No bar's too high, in seemingly any sport, for Armwood's McQuay

TAMPA — His incremental ascension begins as the west Tampa sun descends. First, Leon McQuay III — Armwood free safety extraordinaire — accelerates at a slight curve toward the high jump bar and elevates.

While airborne, he contorts his angular frame so it just clears the lime green bar set 5 feet, 10 inches off the ground. As this competition at the county track championships progresses, he’ll clear 6 feet.
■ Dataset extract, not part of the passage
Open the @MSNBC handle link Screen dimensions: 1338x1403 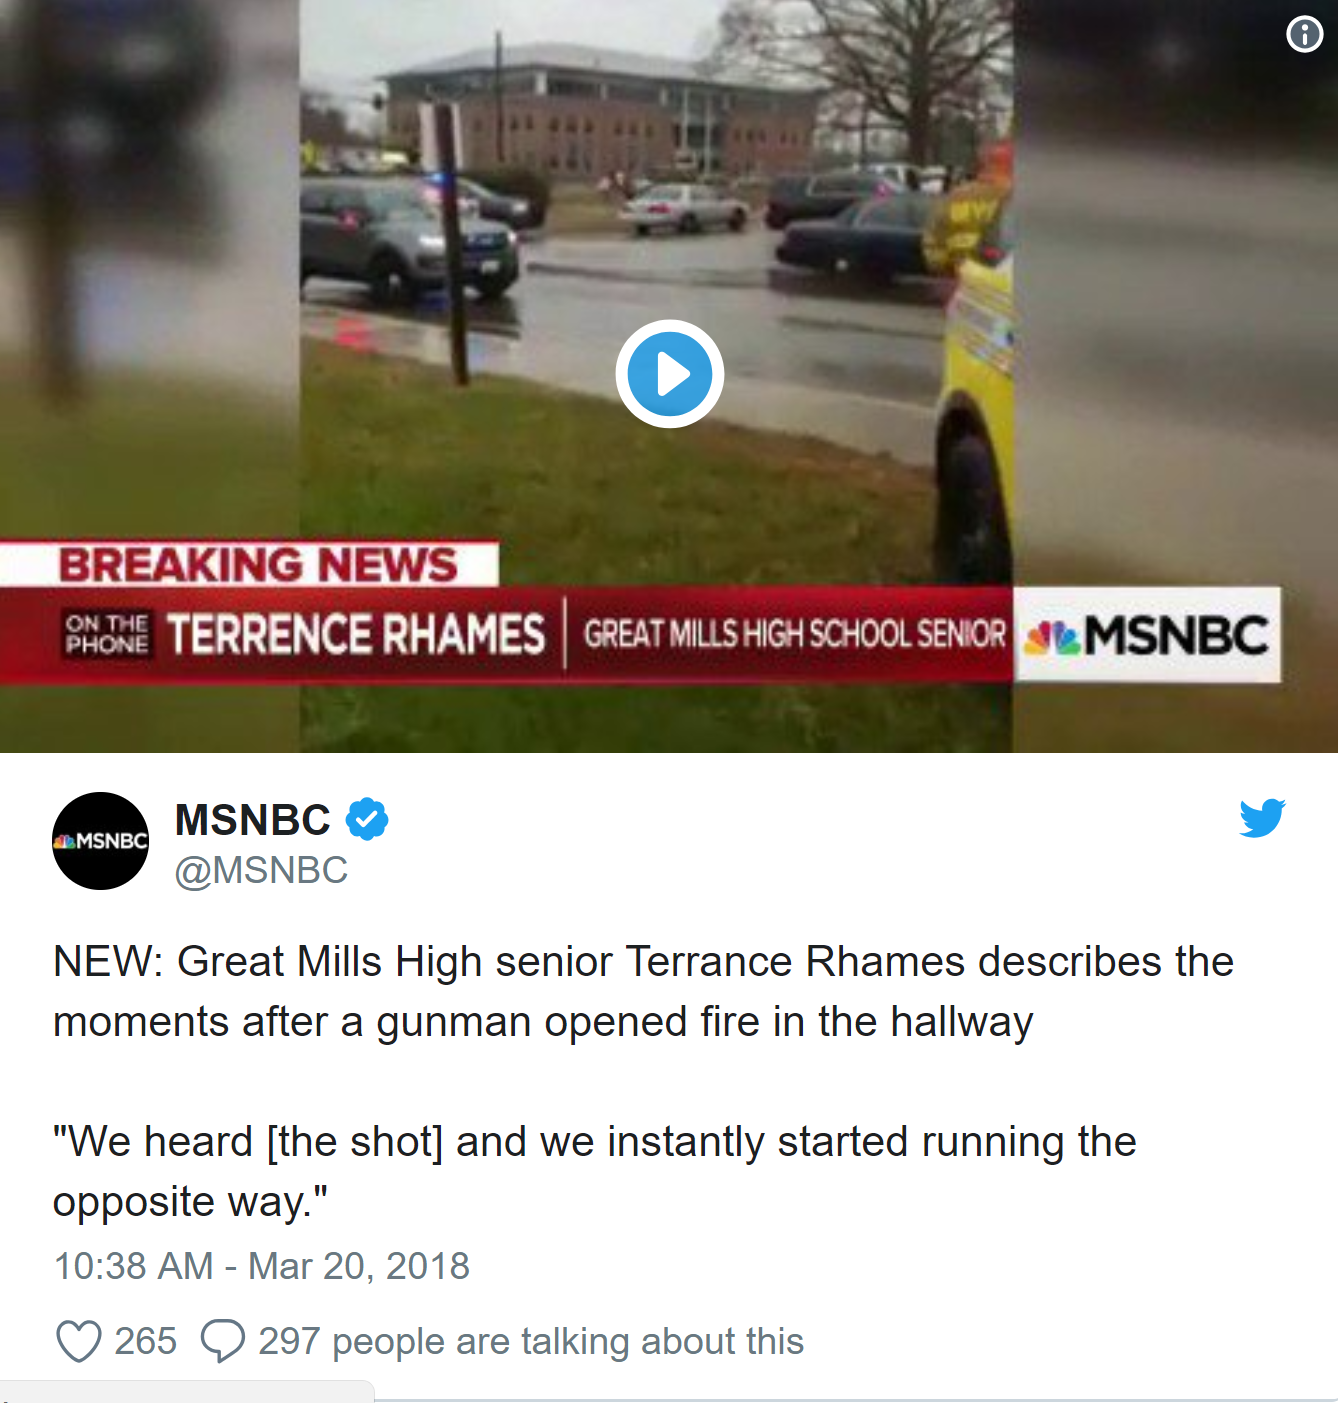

Then 6-2.

When it’s raised to 6-4, McQuay clears it on his first try, beating out USF-bound receiver Andre Davis of Jefferson, who needs more than one attempt to navigate the height. Dragons two-way junior Tyriq McCord, a daunting 6-foot-3 package of fleetness and ferocity, leaps only 6-2.

McQuay, whom coaches insist probably could excel at any event to which he sets his 16-year-old mind, exits Jefferson High with a medal.

Before this high-profile encounter, he hadn’t high-jumped in roughly six weeks.

He almost didn’t jump in this one, courtesy of knee tendonitis and nagging congestion.

“I could barely breathe,” McQuay said. “I was tired as heck. I’m still a little sick now, coughing and my nose is running a lot.”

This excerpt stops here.